Dataset excerpts ::
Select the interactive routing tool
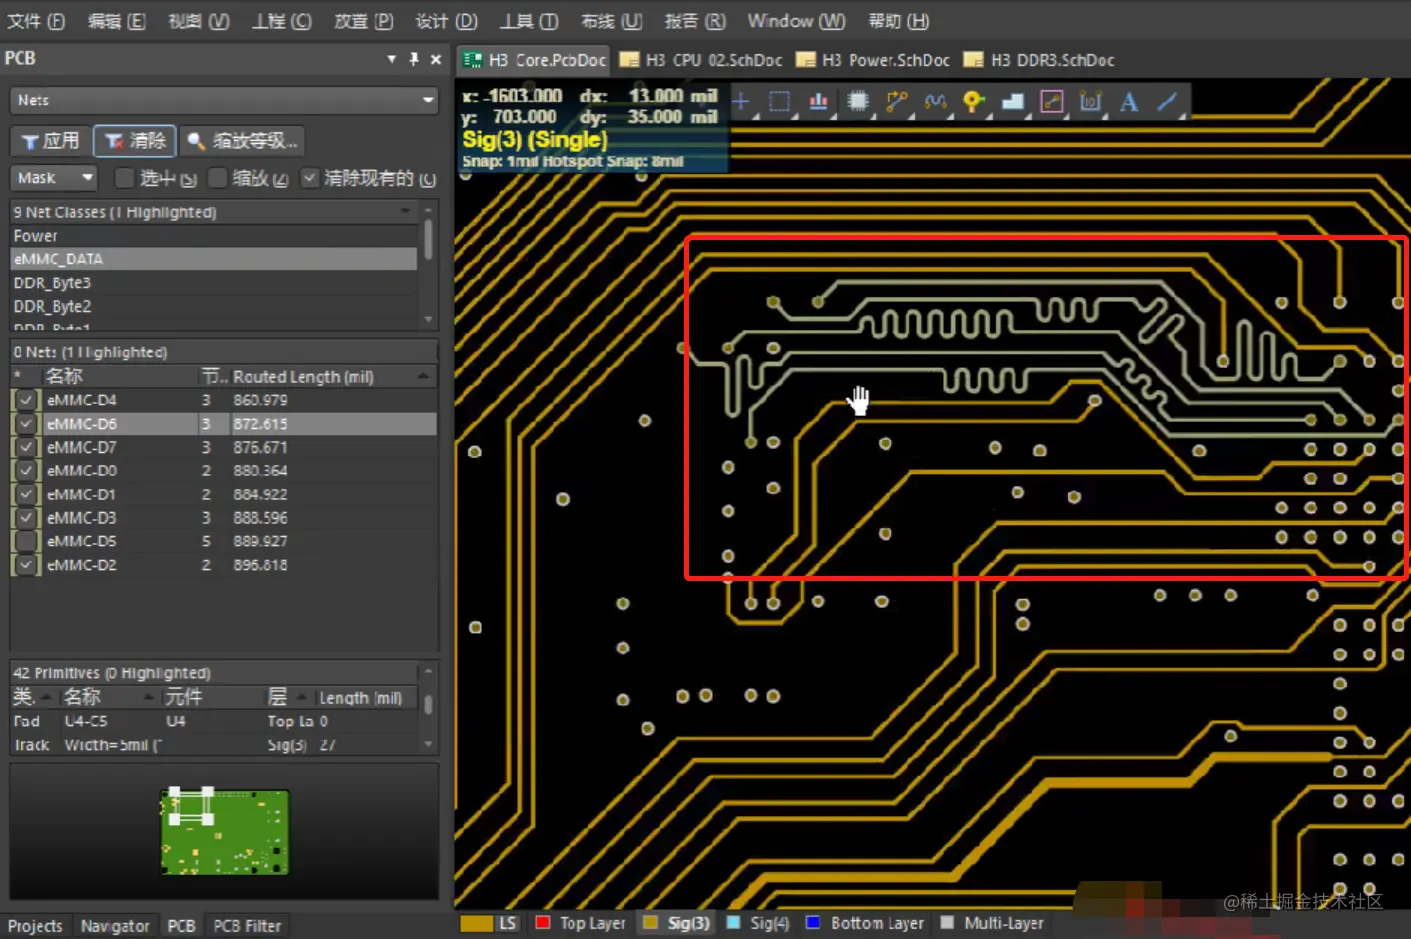click(x=896, y=101)
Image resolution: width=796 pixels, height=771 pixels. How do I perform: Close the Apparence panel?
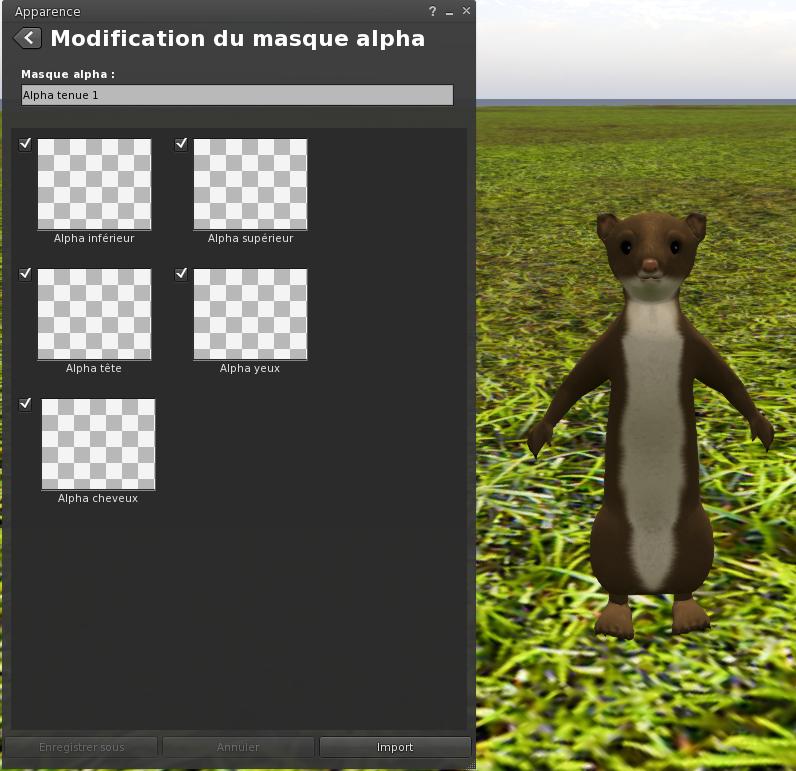[466, 11]
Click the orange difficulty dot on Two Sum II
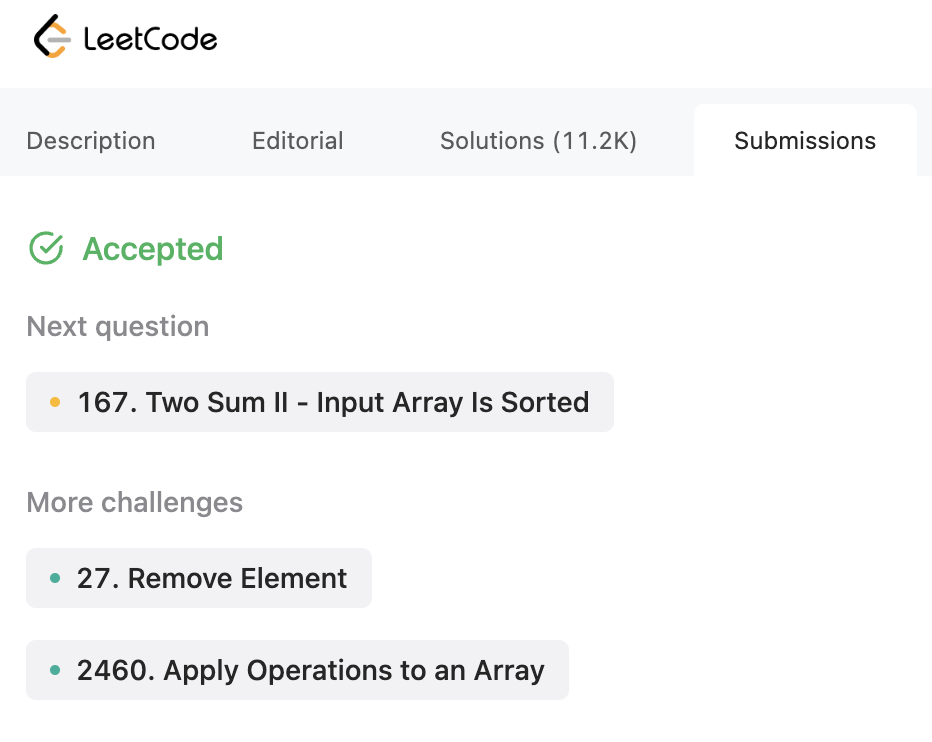The width and height of the screenshot is (932, 742). tap(55, 402)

Exercise aim :: Please output every entry exactly as written, apart from the pictures.

Solution for this exercise ::
Select the interactive routing tool
click(x=896, y=101)
Image resolution: width=796 pixels, height=771 pixels. How do I perform: Close the Apparence panel?
[466, 11]
Click the orange difficulty dot on Two Sum II
The width and height of the screenshot is (932, 742). tap(55, 402)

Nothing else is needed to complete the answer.